[Saved dataset items]

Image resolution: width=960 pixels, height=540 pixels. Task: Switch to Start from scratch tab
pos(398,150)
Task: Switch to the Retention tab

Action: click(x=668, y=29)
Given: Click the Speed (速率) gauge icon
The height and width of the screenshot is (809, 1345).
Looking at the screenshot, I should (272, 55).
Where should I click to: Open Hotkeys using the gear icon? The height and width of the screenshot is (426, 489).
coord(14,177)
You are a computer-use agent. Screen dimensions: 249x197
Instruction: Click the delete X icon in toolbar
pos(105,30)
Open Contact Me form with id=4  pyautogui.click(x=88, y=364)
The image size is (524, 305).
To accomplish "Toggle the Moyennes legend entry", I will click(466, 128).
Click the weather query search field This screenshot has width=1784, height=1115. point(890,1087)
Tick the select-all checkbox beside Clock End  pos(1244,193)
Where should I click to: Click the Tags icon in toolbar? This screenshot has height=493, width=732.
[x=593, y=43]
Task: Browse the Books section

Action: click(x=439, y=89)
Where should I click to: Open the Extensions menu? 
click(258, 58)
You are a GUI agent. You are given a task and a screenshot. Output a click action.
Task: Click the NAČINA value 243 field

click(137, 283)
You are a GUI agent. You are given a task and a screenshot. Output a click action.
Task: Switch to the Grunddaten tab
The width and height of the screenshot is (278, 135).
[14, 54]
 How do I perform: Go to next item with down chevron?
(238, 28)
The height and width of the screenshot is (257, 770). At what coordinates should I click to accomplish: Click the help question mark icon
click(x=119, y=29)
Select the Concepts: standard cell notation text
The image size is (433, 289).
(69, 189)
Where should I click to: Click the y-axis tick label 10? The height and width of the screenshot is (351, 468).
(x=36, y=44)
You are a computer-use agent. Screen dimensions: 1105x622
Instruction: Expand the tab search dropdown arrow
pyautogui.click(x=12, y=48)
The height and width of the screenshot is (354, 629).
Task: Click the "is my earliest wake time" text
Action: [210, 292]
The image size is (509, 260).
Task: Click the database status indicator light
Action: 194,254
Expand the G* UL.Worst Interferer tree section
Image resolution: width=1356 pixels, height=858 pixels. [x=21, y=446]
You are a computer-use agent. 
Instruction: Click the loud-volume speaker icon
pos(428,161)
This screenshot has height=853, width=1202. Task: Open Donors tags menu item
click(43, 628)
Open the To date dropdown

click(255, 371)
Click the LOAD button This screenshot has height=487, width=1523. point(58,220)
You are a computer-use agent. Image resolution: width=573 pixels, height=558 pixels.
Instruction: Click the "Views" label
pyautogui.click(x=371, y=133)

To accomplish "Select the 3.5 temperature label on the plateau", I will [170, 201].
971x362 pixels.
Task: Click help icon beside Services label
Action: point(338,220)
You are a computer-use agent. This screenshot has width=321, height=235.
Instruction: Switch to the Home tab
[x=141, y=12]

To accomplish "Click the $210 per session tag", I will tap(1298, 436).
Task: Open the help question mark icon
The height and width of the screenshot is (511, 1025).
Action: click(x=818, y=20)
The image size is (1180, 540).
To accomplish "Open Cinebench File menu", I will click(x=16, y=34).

TASK DIRECTIONS | Write out all of the material above, line for line, without changing a thing.

FINAL ANSWER |
Image resolution: width=960 pixels, height=540 pixels. Task: Switch to Start from scratch tab
pos(398,150)
Task: Switch to the Retention tab

Action: click(x=668, y=29)
Given: Click the Speed (速率) gauge icon
The height and width of the screenshot is (809, 1345).
Looking at the screenshot, I should (272, 55).
Where should I click to: Open Hotkeys using the gear icon? The height and width of the screenshot is (426, 489).
coord(14,177)
You are a computer-use agent. Screen dimensions: 249x197
Instruction: Click the delete X icon in toolbar
pos(105,30)
Open Contact Me form with id=4  pyautogui.click(x=88, y=364)
The image size is (524, 305).
To accomplish "Toggle the Moyennes legend entry", I will click(466, 128).
Click the weather query search field This screenshot has width=1784, height=1115. point(890,1087)
Tick the select-all checkbox beside Clock End  pos(1244,193)
Where should I click to: Click the Tags icon in toolbar? This screenshot has height=493, width=732.
[x=593, y=43]
Task: Browse the Books section

Action: click(x=439, y=89)
Where should I click to: Open the Extensions menu? 
click(258, 58)
You are a GUI agent. You are given a task and a screenshot. Output a click action.
Task: Click the NAČINA value 243 field

click(137, 283)
You are a GUI agent. You are given a task and a screenshot. Output a click action.
Task: Switch to the Grunddaten tab
The width and height of the screenshot is (278, 135).
[14, 54]
 How do I perform: Go to next item with down chevron?
(238, 28)
The height and width of the screenshot is (257, 770). At what coordinates should I click to accomplish: Click the help question mark icon
click(x=119, y=29)
Select the Concepts: standard cell notation text
The image size is (433, 289).
(69, 189)
Where should I click to: Click the y-axis tick label 10? The height and width of the screenshot is (351, 468).
(x=36, y=44)
You are a computer-use agent. Screen dimensions: 1105x622
Instruction: Expand the tab search dropdown arrow
pyautogui.click(x=12, y=48)
The height and width of the screenshot is (354, 629).
Task: Click the "is my earliest wake time" text
Action: [210, 292]
The image size is (509, 260).
Task: Click the database status indicator light
Action: 194,254
Expand the G* UL.Worst Interferer tree section
Image resolution: width=1356 pixels, height=858 pixels. [x=21, y=446]
You are a computer-use agent. 
Instruction: Click the loud-volume speaker icon
pos(428,161)
This screenshot has height=853, width=1202. Task: Open Donors tags menu item
click(43, 628)
Open the To date dropdown

click(255, 371)
Click the LOAD button This screenshot has height=487, width=1523. point(58,220)
You are a computer-use agent. Image resolution: width=573 pixels, height=558 pixels.
Instruction: Click the "Views" label
pyautogui.click(x=371, y=133)

To accomplish "Select the 3.5 temperature label on the plateau", I will [170, 201].
971x362 pixels.
Task: Click help icon beside Services label
Action: point(338,220)
You are a computer-use agent. This screenshot has width=321, height=235.
Instruction: Switch to the Home tab
[x=141, y=12]

To accomplish "Click the $210 per session tag", I will tap(1298, 436).
Task: Open the help question mark icon
The height and width of the screenshot is (511, 1025).
Action: click(x=818, y=20)
The image size is (1180, 540).
To accomplish "Open Cinebench File menu", I will click(x=16, y=34).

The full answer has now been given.